### Input
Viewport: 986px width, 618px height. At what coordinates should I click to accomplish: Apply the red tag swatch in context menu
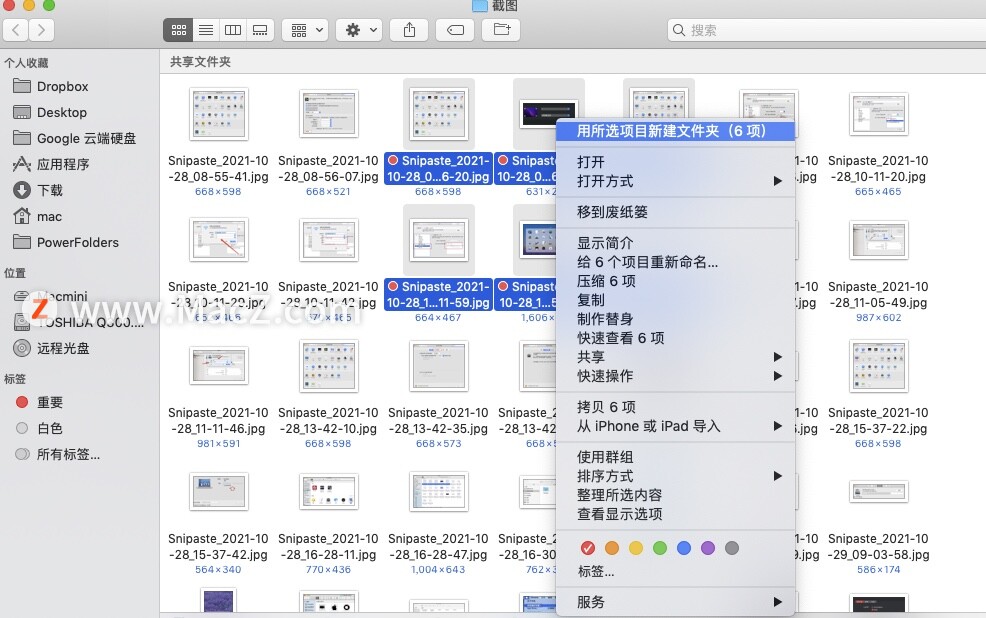coord(589,548)
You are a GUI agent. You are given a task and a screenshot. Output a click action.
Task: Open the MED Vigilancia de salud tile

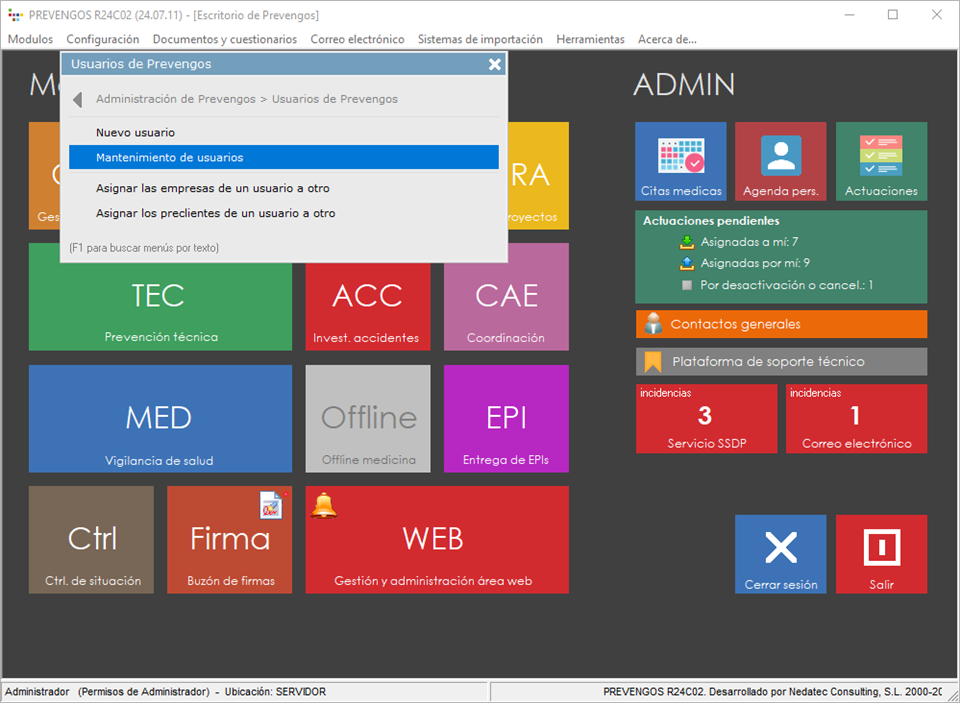coord(160,418)
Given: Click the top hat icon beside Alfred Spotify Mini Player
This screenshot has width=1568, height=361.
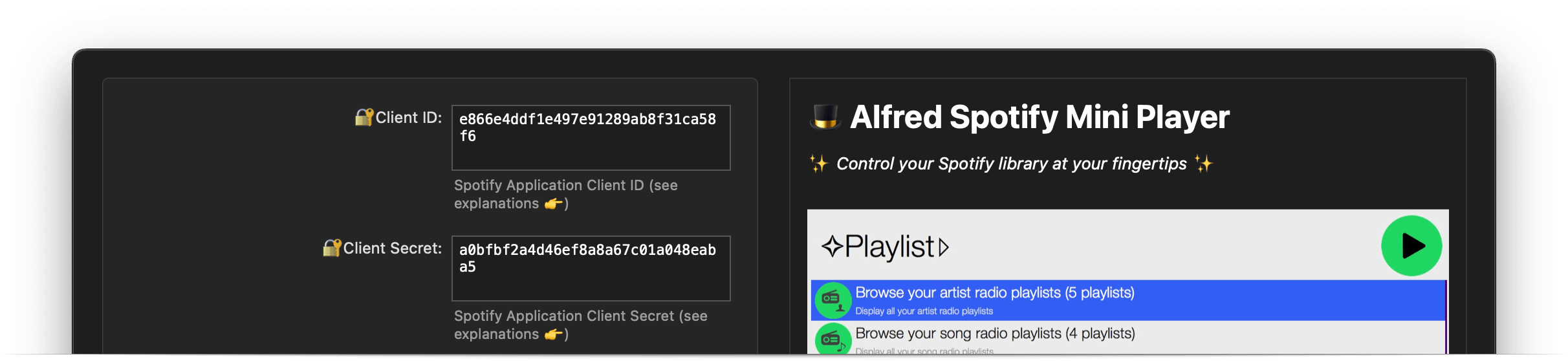Looking at the screenshot, I should pos(825,117).
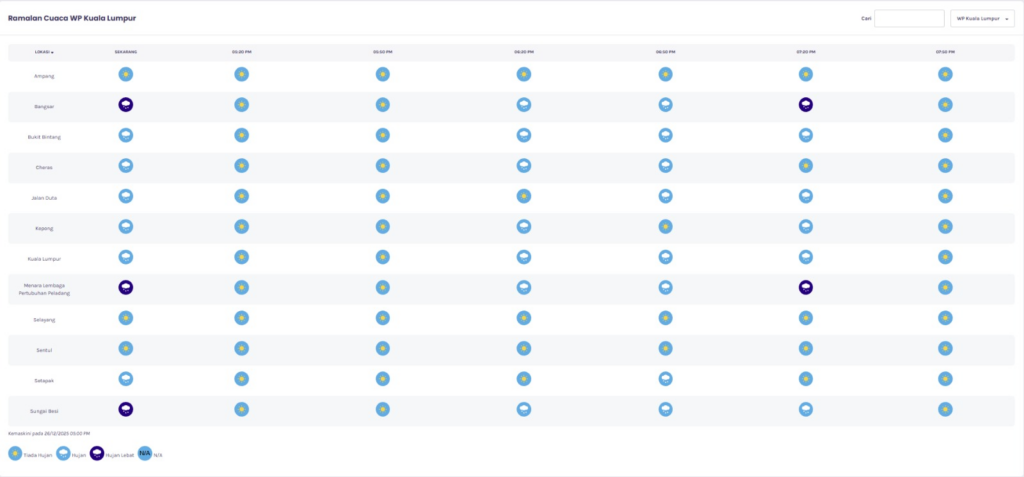1024x477 pixels.
Task: Click Setapak's rain icon under Sekarang
Action: (126, 379)
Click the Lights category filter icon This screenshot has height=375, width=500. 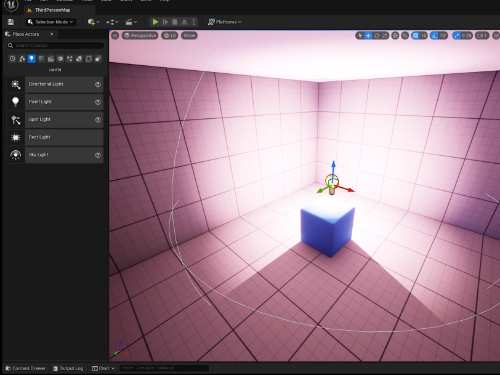pos(31,59)
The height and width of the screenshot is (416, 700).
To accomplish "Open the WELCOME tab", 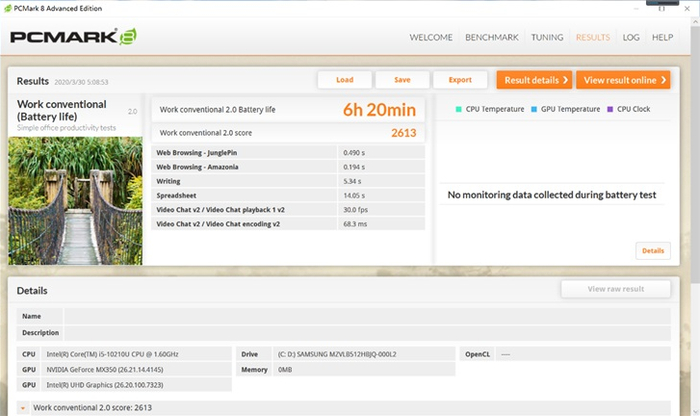I will [x=431, y=38].
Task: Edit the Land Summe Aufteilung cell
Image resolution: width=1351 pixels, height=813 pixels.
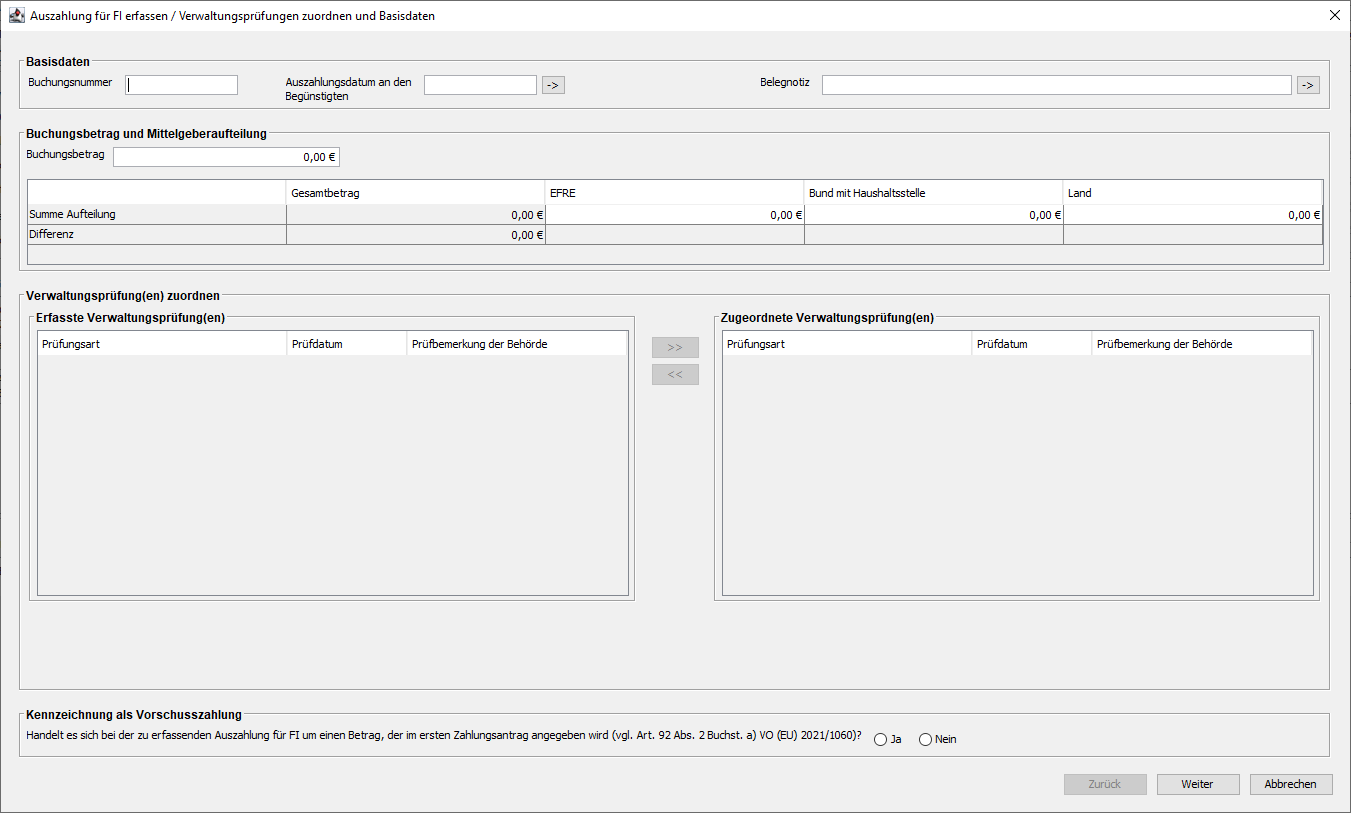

### What the task requires
Duplicate the entries, starting at the very first line and ending at the line that contains "coord(160,418)", with both ends included and the pictures left out of your answer.

### Exercise solution
Viewport: 986px width, 618px height. At what coordinates should I click to accomplish: Apply the red tag swatch in context menu
coord(589,548)
You are a GUI agent. You are given a task and a screenshot. Output a click action.
Task: Open the MED Vigilancia de salud tile

coord(160,418)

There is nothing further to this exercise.